== Data for the task ==
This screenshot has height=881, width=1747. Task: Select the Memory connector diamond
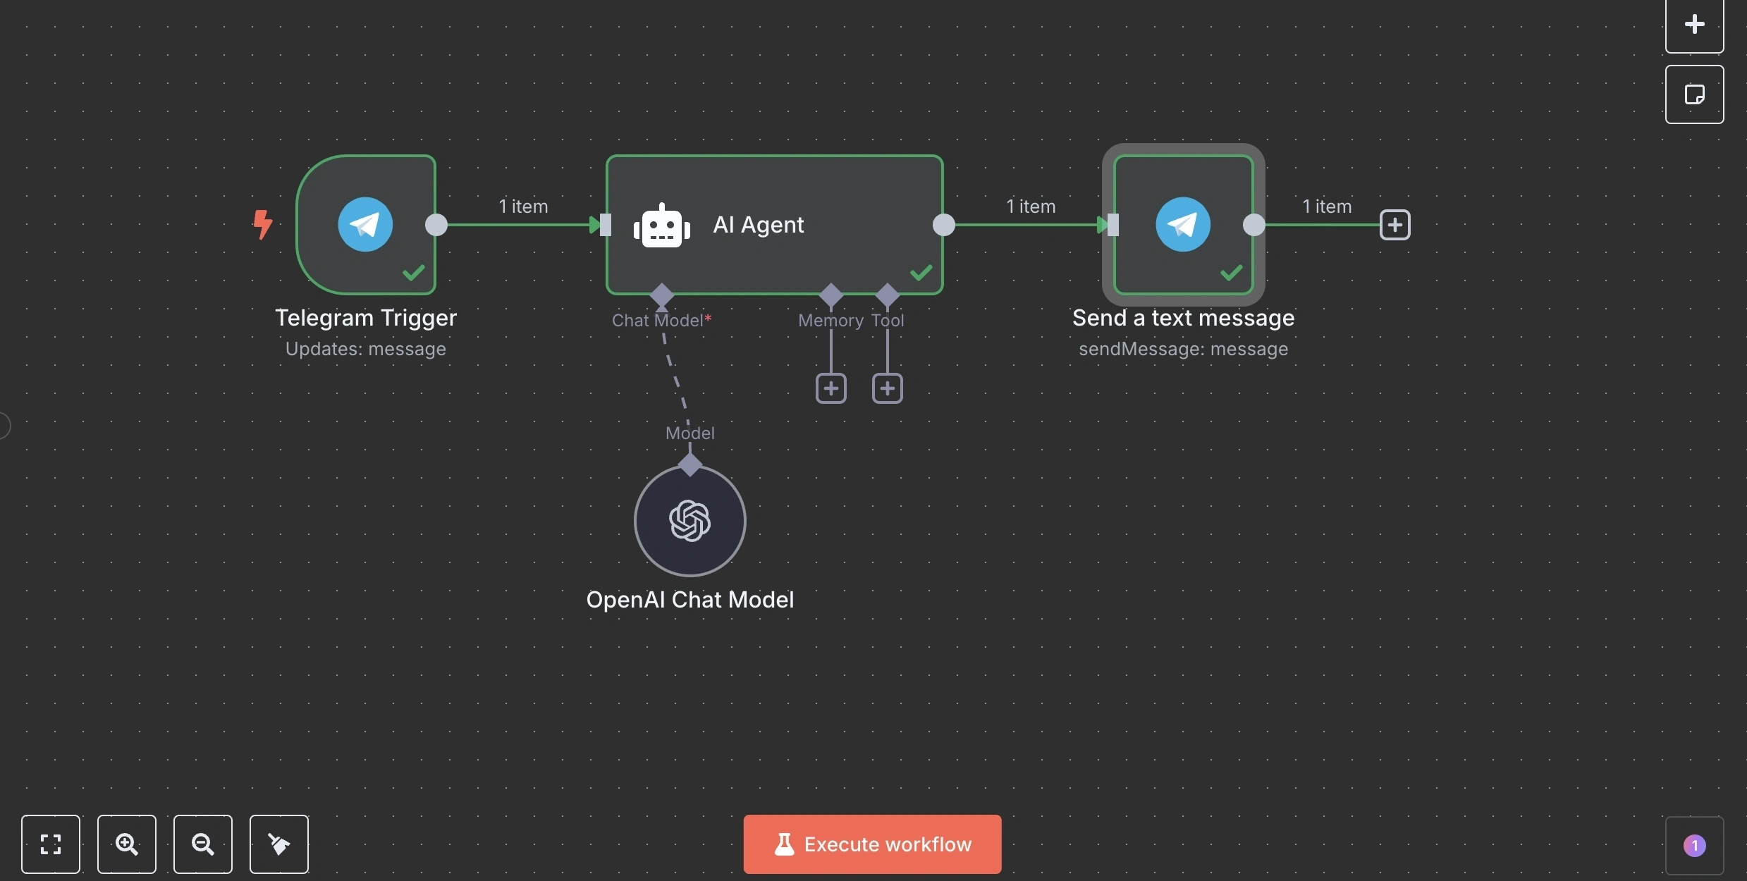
===
== Data for the task ==
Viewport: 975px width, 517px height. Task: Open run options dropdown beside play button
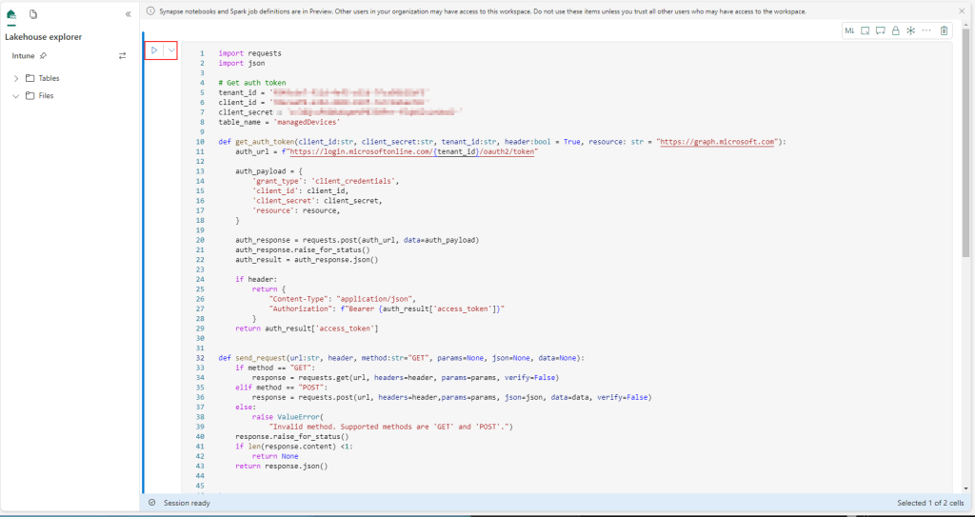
===
== Data for the task ==
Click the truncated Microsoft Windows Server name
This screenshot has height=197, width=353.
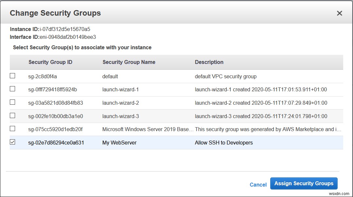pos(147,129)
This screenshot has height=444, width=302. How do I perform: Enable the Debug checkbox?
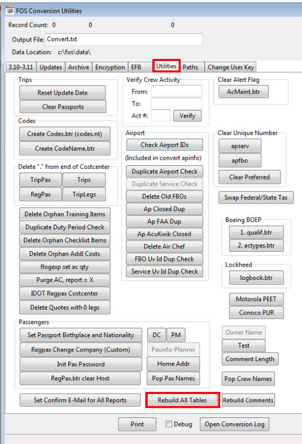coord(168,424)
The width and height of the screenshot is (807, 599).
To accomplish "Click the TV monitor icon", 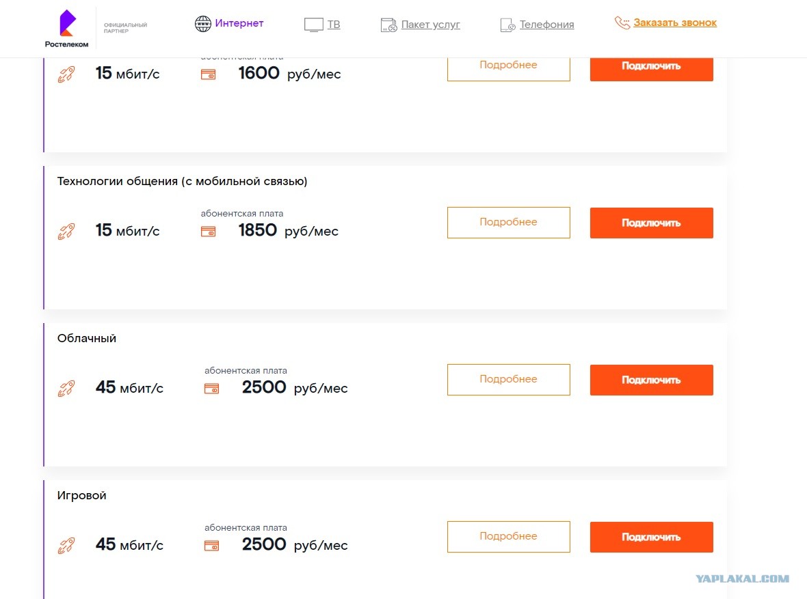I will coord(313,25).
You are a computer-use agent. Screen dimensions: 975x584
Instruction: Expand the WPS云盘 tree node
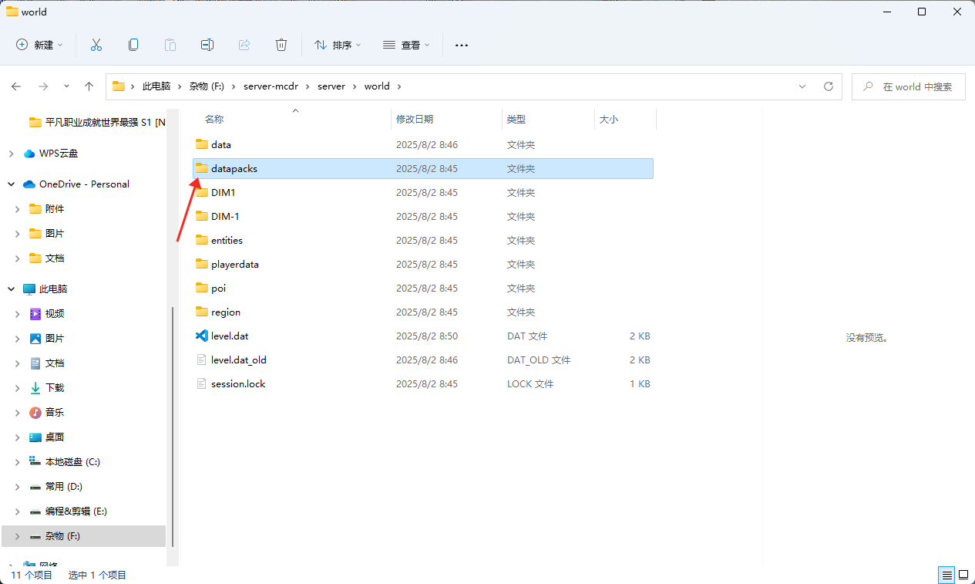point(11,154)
===
Rewrite the rows from the line with "You are a computer-use" to the line with "point(11,154)", changing "tree node" to "folder" and keeping everything else the same. Leave the pictures out of your output.

You are a computer-use agent. Screen dimensions: 975x584
Instruction: Expand the WPS云盘 folder
point(11,154)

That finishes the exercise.